De gedecentraliseerde marineleiding (vijf Admiraliteiten) kon leiden tot conflicten, zoals tussen De Ruyter en Tromp.
Anders dan bij het landleger waren al de bevelhebbers steeds Nederlanders. De opleiding voor de zeedienst geschiedde uitsluitend in de praktijk. Mettertijd verplaatsten de marinehavens zich naar diepzeehavens: Rotterdam naar Hellevoetsluis, Veere / Middelburg naar Vlissingen, en Amsterdam naar Den Helder.

§ 3.  Landmacht.
De Unie van Utrecht belastte de Raad van State met het bestier over de landmacht.
In de praktijk belandde het opperbestier bij de Staten-Generaal, en aan de Raad van State verbleef de administratieve en financiële uitvoering.
Onderdelen van het leger werden ter financiering over de zeven provinciën verdeeld, en nu meende ook elk gewest gezag te kunnen uitoefenen over ‘zijn’ deel.
De Stadhouder was kapitein-generaal van zijn gewest. De hogere posities als die van luitenant-generaal en die direct daaronder, werden ingevuld door de Staten-Generaal, de lagere door de Raad van State of de betaalsheren.
Na 1748 gaan alle benoemingen uit van de Erfstadhouderkapitein-generaal.
Op de feitelijke legerleiding in tijd van oorlog behouden de Staten-Generaal hun invloed door de aanwijzing van gedeputeerden te velde, uit hun midden. Het leger is een beroepsleger, met veel buitenlanders.
Tussen de centrale administratie (betaalsheren of Raad van State) en de manschappen zitten de kapiteins.
De uitbetalingen worden verzorgd door de solliciteurs-militair; zij verlenen ook wel voorschotten op de gages als de staatsfinanciering te wensen overlaat.

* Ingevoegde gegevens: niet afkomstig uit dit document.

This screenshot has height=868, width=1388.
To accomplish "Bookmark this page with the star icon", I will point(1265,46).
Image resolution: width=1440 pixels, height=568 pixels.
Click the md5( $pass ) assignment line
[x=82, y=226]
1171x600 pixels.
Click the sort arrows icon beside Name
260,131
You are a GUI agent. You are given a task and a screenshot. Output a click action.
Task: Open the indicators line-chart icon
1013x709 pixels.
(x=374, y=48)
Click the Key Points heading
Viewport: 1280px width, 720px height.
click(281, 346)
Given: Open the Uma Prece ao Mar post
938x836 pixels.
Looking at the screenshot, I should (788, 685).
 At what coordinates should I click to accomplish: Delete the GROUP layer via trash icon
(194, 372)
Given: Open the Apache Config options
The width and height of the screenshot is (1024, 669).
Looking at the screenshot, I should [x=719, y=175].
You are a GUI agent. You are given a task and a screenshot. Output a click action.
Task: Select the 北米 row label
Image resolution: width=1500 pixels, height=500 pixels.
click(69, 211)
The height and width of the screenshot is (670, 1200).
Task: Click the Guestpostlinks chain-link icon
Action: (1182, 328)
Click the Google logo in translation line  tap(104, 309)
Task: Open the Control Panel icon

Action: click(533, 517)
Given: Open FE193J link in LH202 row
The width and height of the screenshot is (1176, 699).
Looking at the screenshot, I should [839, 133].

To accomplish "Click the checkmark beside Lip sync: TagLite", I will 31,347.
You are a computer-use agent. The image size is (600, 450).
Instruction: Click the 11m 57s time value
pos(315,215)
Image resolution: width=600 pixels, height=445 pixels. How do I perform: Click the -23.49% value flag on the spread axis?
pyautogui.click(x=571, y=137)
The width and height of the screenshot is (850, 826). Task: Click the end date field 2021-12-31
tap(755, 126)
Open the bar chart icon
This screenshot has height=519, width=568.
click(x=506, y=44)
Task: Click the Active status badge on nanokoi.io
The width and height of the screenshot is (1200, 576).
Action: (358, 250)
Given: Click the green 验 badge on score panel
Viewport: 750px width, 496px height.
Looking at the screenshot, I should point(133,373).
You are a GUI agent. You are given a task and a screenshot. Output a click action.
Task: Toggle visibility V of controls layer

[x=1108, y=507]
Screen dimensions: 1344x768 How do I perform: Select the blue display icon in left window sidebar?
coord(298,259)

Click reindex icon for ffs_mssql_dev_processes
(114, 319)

Er zijn generaliteitsvestingen:

  • in de generaliteitslanden
  • in de barrière-steden
  • in Gelderland, Overijssel en Drenthe aan de landgrens
  • eind 18e eeuw in Zeeland: fort Bath.

Verder zijn de gewesten zelf verantwoordelijk voor de vestingen.Aan de militaire vakopleiding wordt buiten de leerschool der praktijk, weinig gedaan. In de tijd van Prins Maurits is de opleiding der militaire ingenieurs verbonden aan de hoge scholen zonder blijvend resultaat.
Pas eind 18e eeuw is hier wat ontwikkeling te zien.

§ 4. Burgerbewapening.
De stadsburgerijen waren vanouds in schutterijen en / of burgervendels georganiseerd, onder het gezag van de magistraat; in gewone tijden met bewakingsdiensten belast, bij een vijandelijke inval kregen zij ook een zuiver militaire taak.
In garnizoenssteden was er altijd een bepaald spanningsveld tussen de militaire wacht en de burgerwacht.
Vooral de machtige korpsen in de steden konden maar al te licht factoren worden in een politieke partijstrijd.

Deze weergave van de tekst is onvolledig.